To ensure an easy time for both guests and your restaurant staff, it’s crucial to be strategic in how you book, and how you take a table’s order once they’re seated. Employing the following strategies will make a world of difference to your restaurant service.
What’s the golden rule of taking table reservations? Don’t book several tables at the same time. Book two tables at a time instead, one pair every 15 minutes.
When seating guests, spread them out throughout the floor plan to not overload each waiters’ sections. This way, you avoid overwhelming staff and keep service running along smoothly. Once guests are seated, take each table’s orders a couple of minutes apart to avoid bombarding the kitchen with all the checks at once.
Nothing throws service out a whack like tables turning up late, or turning up and ordering at different times. This can break the flow of service and result in a poor customer experience.
It’s important to emphasise tactfully to your guests that they’re expected to be punctual. Be firm on this point. Yes, the customer is paying for their meal but their experience will be better if they turn up on time. Do you have a bar area that customers can wait in? ask them to turn up even earlier to further reduce the risk of backlog.
Ask customers to order all courses at once
One way to bungle service is to have customers order their courses sporadically. This makes it hard for the kitchen to plan and can turn things pear-shaped pretty quickly. By kindly requesting that customers order all their courses at once, you make it easier for the kitchen to organise and get the dishes out promptly
A sophisticated restaurant ePOS can make this much easier with features that facilitate order by course. With Lightspeed Restaurant, for instance, you can make ordering more efficient by selecting Order by Course in the ePOS order screen.

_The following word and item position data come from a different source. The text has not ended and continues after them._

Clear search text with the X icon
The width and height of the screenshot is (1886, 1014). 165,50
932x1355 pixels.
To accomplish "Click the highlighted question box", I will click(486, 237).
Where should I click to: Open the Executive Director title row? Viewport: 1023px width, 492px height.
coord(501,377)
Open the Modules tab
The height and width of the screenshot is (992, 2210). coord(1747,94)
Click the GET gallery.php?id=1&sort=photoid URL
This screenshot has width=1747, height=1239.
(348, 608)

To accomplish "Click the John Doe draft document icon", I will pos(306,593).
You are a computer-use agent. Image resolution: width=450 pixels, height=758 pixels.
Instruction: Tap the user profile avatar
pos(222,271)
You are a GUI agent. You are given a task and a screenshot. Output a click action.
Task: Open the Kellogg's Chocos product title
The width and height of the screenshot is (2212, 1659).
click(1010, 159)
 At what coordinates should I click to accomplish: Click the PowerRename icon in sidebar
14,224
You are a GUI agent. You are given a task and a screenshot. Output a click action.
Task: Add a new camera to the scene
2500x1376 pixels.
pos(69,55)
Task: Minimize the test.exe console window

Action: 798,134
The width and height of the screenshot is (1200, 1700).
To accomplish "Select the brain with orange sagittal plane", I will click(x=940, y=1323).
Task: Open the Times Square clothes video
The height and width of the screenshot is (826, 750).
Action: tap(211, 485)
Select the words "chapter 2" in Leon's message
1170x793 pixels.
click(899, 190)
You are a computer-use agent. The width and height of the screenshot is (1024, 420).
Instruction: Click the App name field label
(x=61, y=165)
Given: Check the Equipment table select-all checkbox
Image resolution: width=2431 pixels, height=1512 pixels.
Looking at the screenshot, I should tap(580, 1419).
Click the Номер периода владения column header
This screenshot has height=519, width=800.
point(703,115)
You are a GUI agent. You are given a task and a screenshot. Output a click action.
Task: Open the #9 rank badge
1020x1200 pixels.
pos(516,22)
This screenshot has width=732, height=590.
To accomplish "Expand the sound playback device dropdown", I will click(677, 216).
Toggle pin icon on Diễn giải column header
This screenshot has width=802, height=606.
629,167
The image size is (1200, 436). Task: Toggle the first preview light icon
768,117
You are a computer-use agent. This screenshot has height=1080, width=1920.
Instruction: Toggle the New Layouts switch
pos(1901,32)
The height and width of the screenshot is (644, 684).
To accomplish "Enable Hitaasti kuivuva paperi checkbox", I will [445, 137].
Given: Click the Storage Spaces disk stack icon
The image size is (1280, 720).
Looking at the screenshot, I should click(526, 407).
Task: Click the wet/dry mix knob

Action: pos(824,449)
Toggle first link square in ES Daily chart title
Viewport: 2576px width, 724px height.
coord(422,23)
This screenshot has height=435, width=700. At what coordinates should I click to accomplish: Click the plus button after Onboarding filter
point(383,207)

Waiters can split a customers ticket into as many different courses as they please. When taking a customer’s order, the waiter simply needs to press Add a course to add another item. This aids communication between the kitchen and front-of-house. Waiters can prompt the kitchen to prepare each course once customers are ready by tapping Fire course.
But wait, there's more.
Lightspeed Restaurant is brimming with features to help ignite your potential
Walk-ins vs reservation – which is better?
As we already mentioned taking reservations guarantees income. What’s more, having a full reservation list adds to your restaurant desirability.
But if you’re a small or starting restaurant, it’s important to allow for guests to discover your business spontaneously — and that’s why you should accommodate walk-ins.
While experience should inform you of the busier times of the week (i.e. weekends), forecasting operational needs can be a bit trickier if you’re taking walk-ins. You shouldn’t rely solely on walk-ins. Unless you operate in a high foot traffic area, people tend not to go outside as much in the colder months, for example, and there is less chance of passing trade.
For new customers to discover your restaurant , consider having a ‘walk-ins only’ night. Nights such as this can be hard to plan for (what if no one turns up?) so hold on to a popular night like a Friday or a Saturday where you’re more likely to bring in passing trade.